Entendemos que o gás natural canalizado é uma das utilities globais que fazem a diferença na qualidade de vida da população, não só pela sua incomparável segurança, eficiência e logística de abastecimento.
Mas por estabelecer um selo de competitividade capaz de levar novos investimentos para regiões, municípios e bairros onde o serviço está disponível. Além disso, é um indicador relevante para o meio ambiente – por reduzir a emissão de materiais particulados e gases do efeito estufa, enquanto a emissão de poluentes de determinados combustíveis líquidos é uma das vilãs da qualidade do ar nos grandes centros urbanos.
Logo, a universalização do acesso ao gás natural é uma meta inescapável se quisermos um Brasil mais avançado e mais competitivo.
Um segundo ponto importante é que os efeitos da pandemia de Coronavírus exigem uma releitura nesse momento crucial de definição de políticas públicas.
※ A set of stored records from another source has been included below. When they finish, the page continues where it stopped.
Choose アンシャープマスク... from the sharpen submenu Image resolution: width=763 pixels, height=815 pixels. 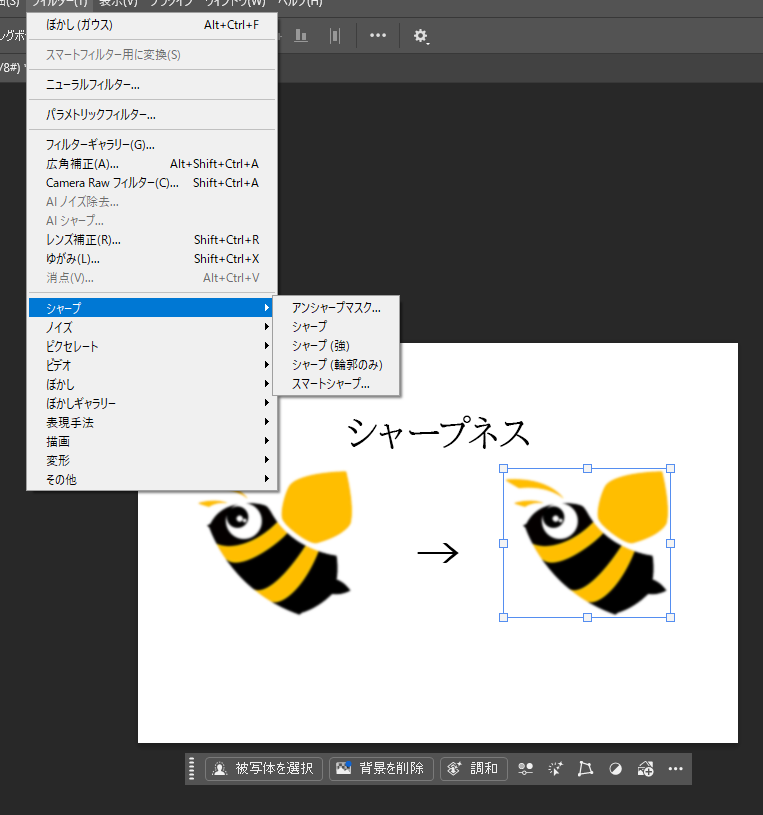tap(336, 308)
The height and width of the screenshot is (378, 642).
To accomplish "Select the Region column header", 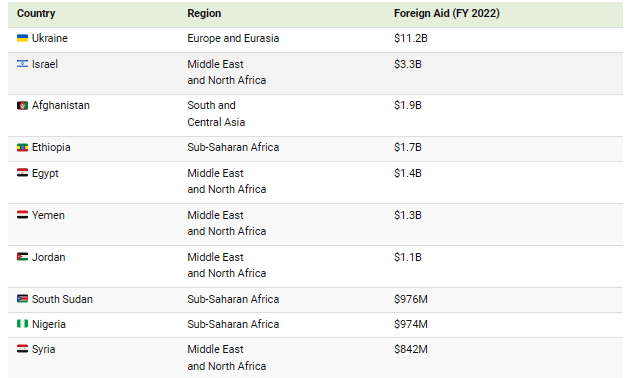I will pos(204,14).
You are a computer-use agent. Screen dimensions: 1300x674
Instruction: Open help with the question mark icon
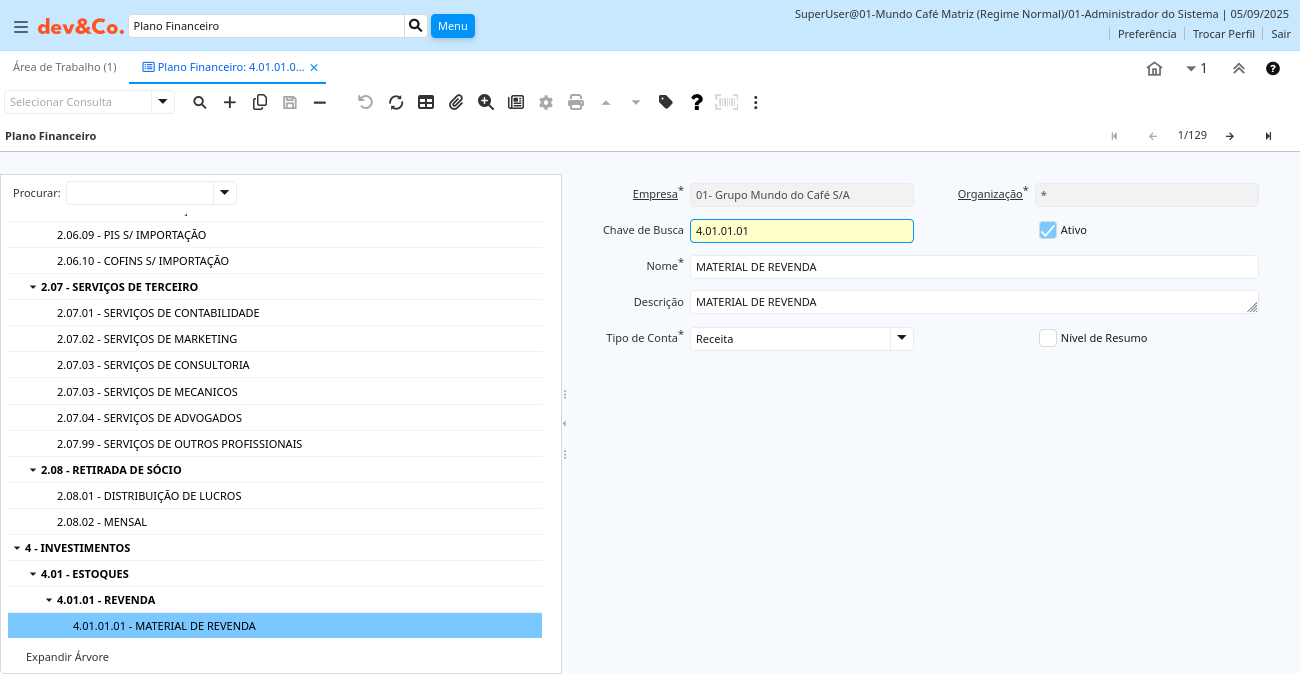coord(697,102)
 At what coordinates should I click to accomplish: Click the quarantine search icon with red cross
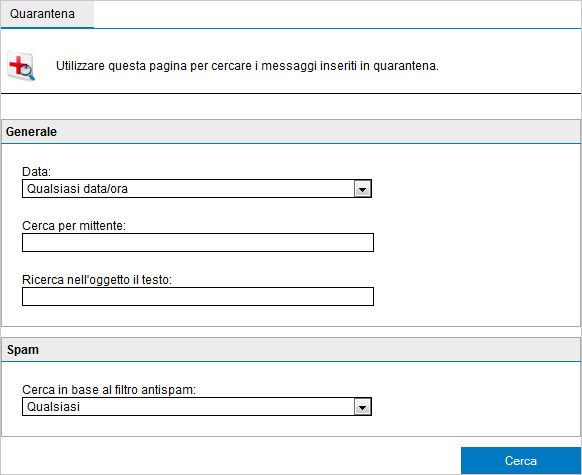(x=21, y=66)
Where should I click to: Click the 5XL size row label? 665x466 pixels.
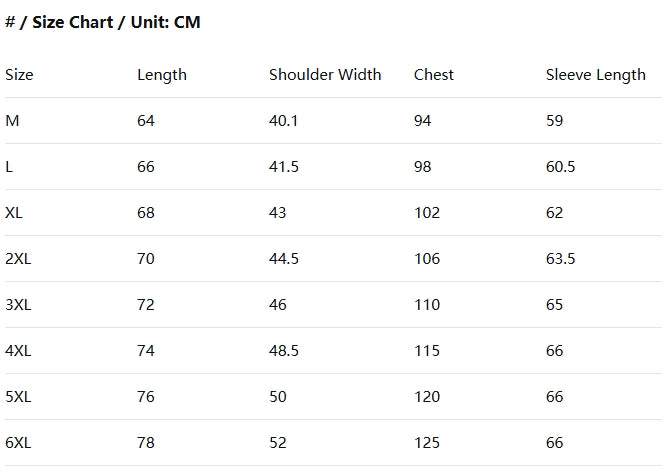[18, 397]
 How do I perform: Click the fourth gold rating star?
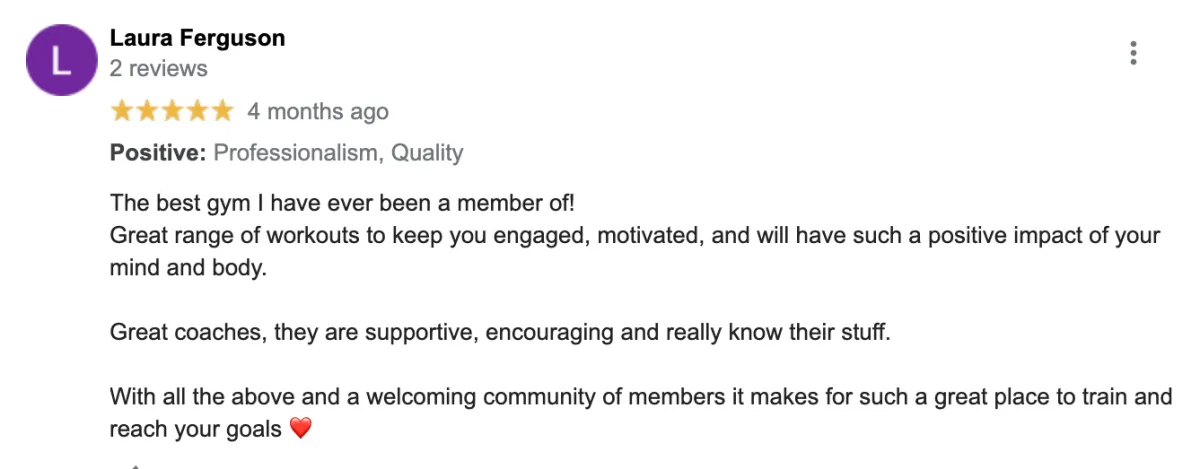coord(197,111)
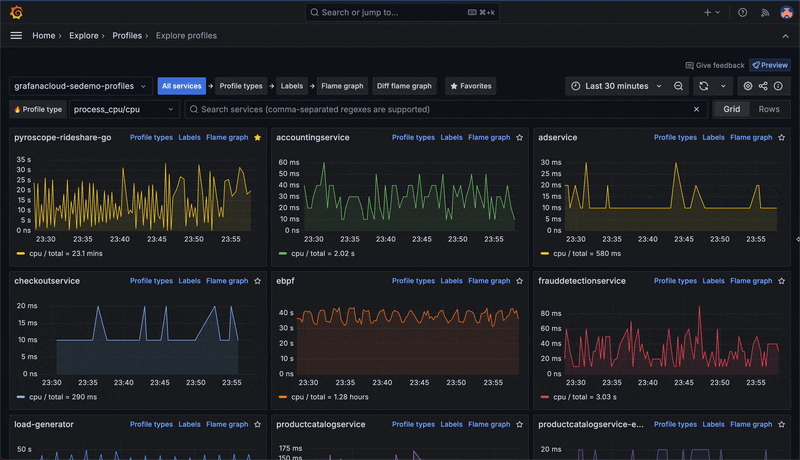
Task: Open the help question mark icon
Action: [742, 13]
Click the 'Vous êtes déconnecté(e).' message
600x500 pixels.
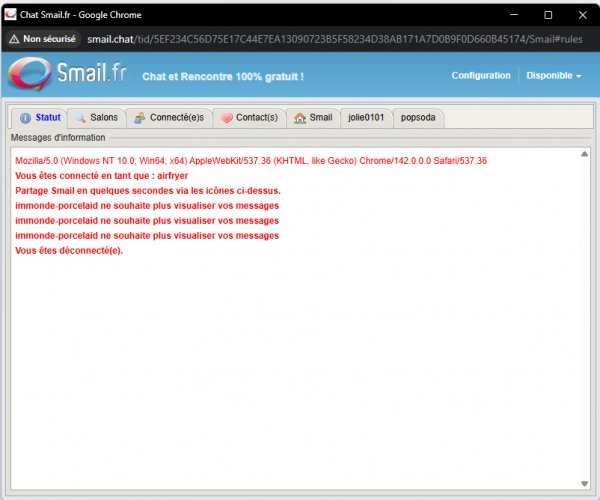point(69,250)
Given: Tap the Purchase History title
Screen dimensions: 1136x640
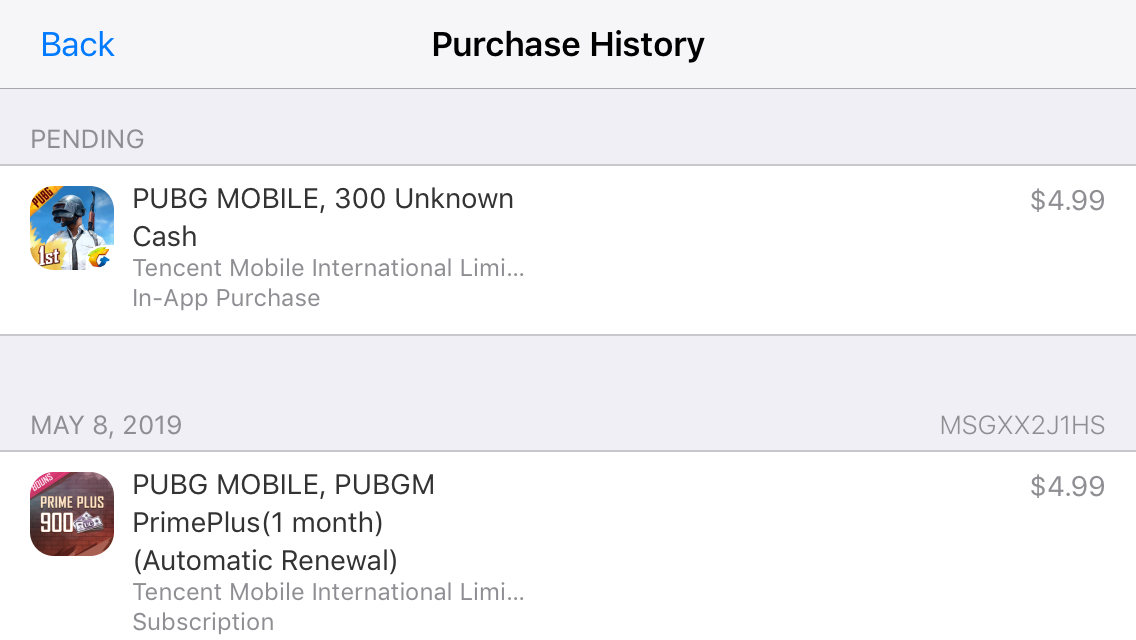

De acordo com pesquisa divulgada pelo Instituto Brasileiro de Geografia e Estatística (IBGE), a taxa de desemprego aumentou em 11 estados no 2º trimestre, na comparação com os três primeiros meses do ano.
Diante de um panorama adverso como esse, é essencial que o novo marco legal do gás fomente um ciclo virtuoso de geração de renda e empregos. Para esse fim, nada melhor que a segurança jurídica de uma lei para atrair investimentos privados em projetos de infraestrutura. Será oportuno que a Nova Lei do Gás já surja com esse sinal que acelere os projetos.
O terceiro motivo é estratégico. O Brasil tem amplas reservas de gás natural, mas predominantemente em campos associados ao petróleo. Em média, o nível de reinjeção tem estado na casa dos 50 milhões de metros cúbicos/dia, mesmo antes da pandemia, chegando a 56 milhões de metros cúbicos/dia, o que representa o dobro do consumo médio de todo o segmento industrial brasileiro ao longo de 2019 (27,971 milhões de metros cúbicos/dia, de acordo com levantamento da Abegás divulgado em março).
Ainda que parte dessa reinjeção aconteça por motivos técnicos, a produção não tem dado vazão a todo o potencial existente por insuficiência da infraestrutura de escoamento, tratamento e de gasodutos de transporte, de um lado; e de falta de uma demanda firme para receber esse gás, de outro.
Para não reinjetar, a melhor receita é assegurar um comprador para esse gás, com uma regularidade que não comprometa a produção de óleo no campo. E qual pode ser o vetor para impulsionar essa demanda?
As térmicas inflexíveis na base. Se licitadas tão logo possível, em leilões com fator locacional, elas poderão entrar em operação no mesmo momento que novas rotas de escoamento, UPGNs e gasodutos de transporte estejam aptos para a operação.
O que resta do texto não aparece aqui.